1. Importing the Important Classes

There are three important classes you need to load LoadData - for data loading, TextEmbedder - for embedding the text to data, TextSearch - For searching the text.

# Importing the proper classes
from DeepTextSearch import LoadData,TextEmbedder,TextSearch

2. Loading the Texts Data

For loading the Texts data we need to use the LoadData object, from there we can import text data as python list object from the CSV/Text file.

# Load data from CSV file
data = LoadData().from_csv("../your_file_name.csv")
# Load data from Text file
data = LoadData().from_text("../your_file_name.txt")

3. Embedding and Saving The File in Local Folder

For Embedding we are using state of the art multilingual Sentence Transformer Embedding, We also store the information of the Embedding for further use on the local path [embedding-data/] folder.

You can also use the load embedding() method in a TextEmbedder() class to load saved embedding data.

# To use Serching, we must first embed data. After that, we must save all of the data on the local path.
TextEmbedder().embed(corpus_list=data)

# Loading Embedding data
corpus_embedding = TextEmbedder().load_embedding()

3. Searching

We compare Cosian Similarity for searching and recommending, and then the corpus is sorted according to the similarity score:

# You must include the query text and the quantity of comparable texts you want to search for.
TextSearch().find_similar(query_text="What are the key features of Node.js?",top_n=10)

Complete Code

# Importing the proper classes
from DeepTextSearch import LoadData,TextEmbedder,TextSearch
# Load data from CSV file
data = LoadData().from_csv("../your_file_name.csv")
# To use Serching, we must first embed data. After that, we must save all of the data on the local path
TextEmbedder().embed(corpus_list=data)
# You must include the query text and the quantity of comparable texts you want to search for
TextSearch().find_similar(query_text="What are the key features of Node.js?",top_n=10)

License

MIT License

Copyright (c) 2021 Nilesh Verma

Permission is hereby granted, free of charge, to any person obtaining a copy of this software and associated documentation files (the "Software"), to deal in the Software without restriction, including without limitation the rights to use, copy, modify, merge, publish, distribute, sublicense, and/or sell copies of the Software, and to permit persons to whom the Software is furnished to do so, subject to the following conditions:

The above copyright notice and this permission notice shall be included in all copies or substantial portions of the Software.
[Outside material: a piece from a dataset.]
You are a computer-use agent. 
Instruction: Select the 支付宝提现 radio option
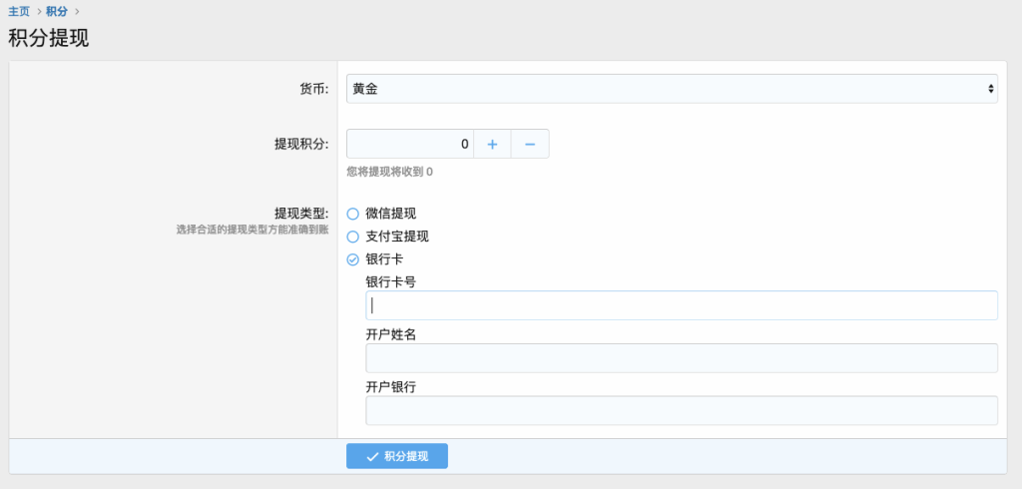352,237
THE SOFTWARE IS PROVIDED "AS IS", WITHOUT WARRANTY OF ANY KIND, EXPRESS OR IMPLIED, INCLUDING BUT NOT LIMITED TO THE WARRANTIES OF MERCHANTABILITY, FITNESS FOR A PARTICULAR PURPOSE AND NONINFRINGEMENT. IN NO EVENT SHALL THE AUTHORS OR COPYRIGHT HOLDERS BE LIABLE FOR ANY CLAIM, DAMAGES OR OTHER LIABILITY, WHETHER IN AN ACTION OF CONTRACT, TORT OR OTHERWISE, ARISING FROM, OUT OF OR IN CONNECTION WITH THE SOFTWARE OR THE USE OR OTHER DEALINGS IN THE SOFTWARE.
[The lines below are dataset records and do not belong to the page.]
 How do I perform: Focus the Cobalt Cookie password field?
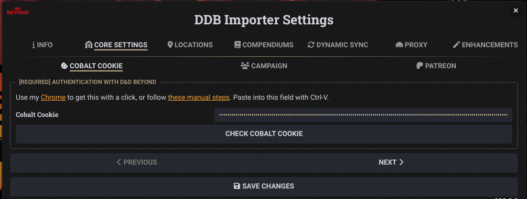(363, 115)
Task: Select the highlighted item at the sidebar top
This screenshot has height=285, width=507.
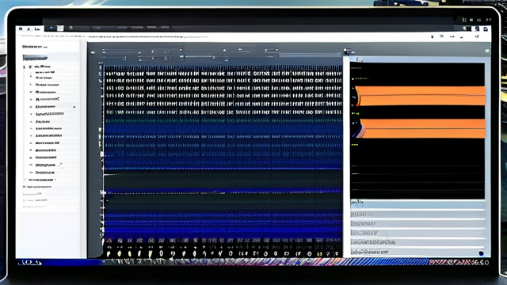Action: pyautogui.click(x=35, y=58)
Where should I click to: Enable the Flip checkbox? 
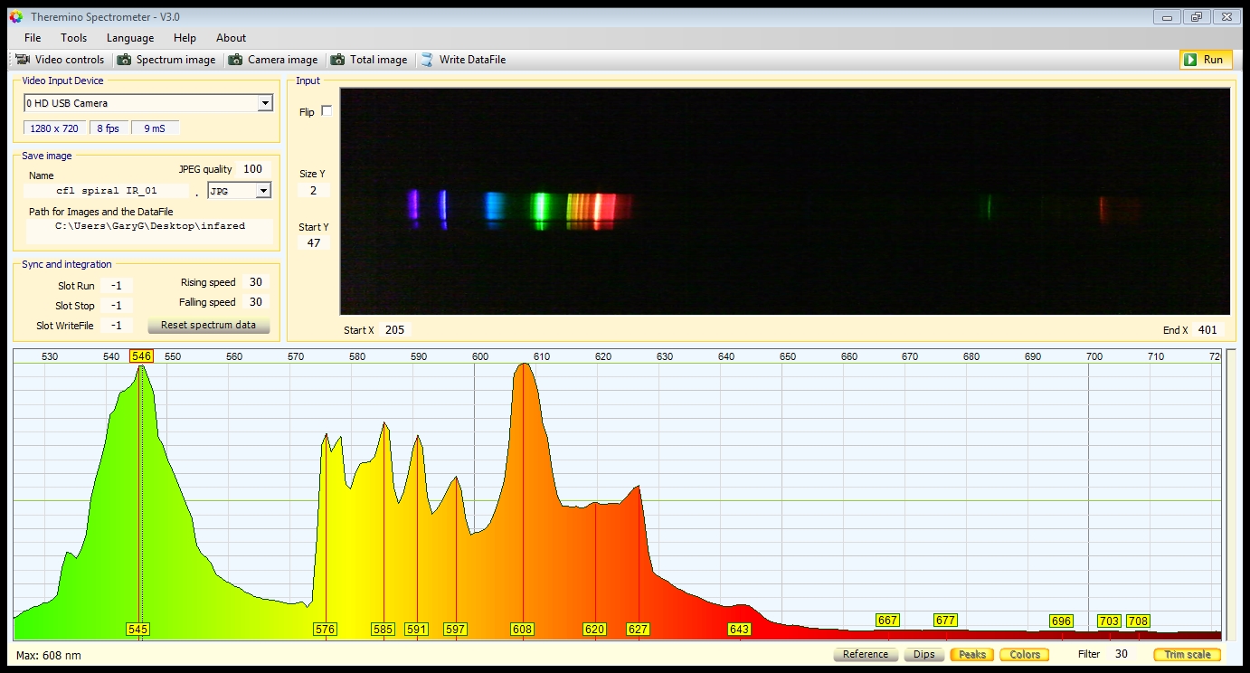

Please do STAR the repository, if it helped you in anyway.

More cool features will be added in future. Feel free to give suggestions, report bugs and contribute.

You might also like...
On-device speech-to-index engine powered by deep learning.

On-device speech-to-index engine powered by deep learning.

State of the Art Neural Networks for Deep Learning

pyradox This python library helps you with implementing various state of the art neural networks in a totally customizable fashion using Tensorflow 2

😇A pyTorch implementation of the DeepMoji model: state-of-the-art deep learning model for analyzing sentiment, emotion, sarcasm etc

------ Update September 2018 ------ It's been a year since TorchMoji and DeepMoji were released. We're trying to understand how it's being used such t

Deepparse is a state-of-the-art library for parsing multinational street addresses using deep learning
Deepparse is a state-of-the-art library for parsing multinational street addresses using deep learning

Here is deepparse. Deepparse is a state-of-the-art library for parsing multinational street addresses using deep learning. Use deepparse to Use the pr

LaneDet is an open source lane detection toolbox based on PyTorch that aims to pull together a wide variety of state-of-the-art lane detection models
LaneDet is an open source lane detection toolbox based on PyTorch that aims to pull together a wide variety of state-of-the-art lane detection models

LaneDet is an open source lane detection toolbox based on PyTorch that aims to pull together a wide variety of state-of-the-art lane detection models. Developers can reproduce these SOTA methods and build their own methods.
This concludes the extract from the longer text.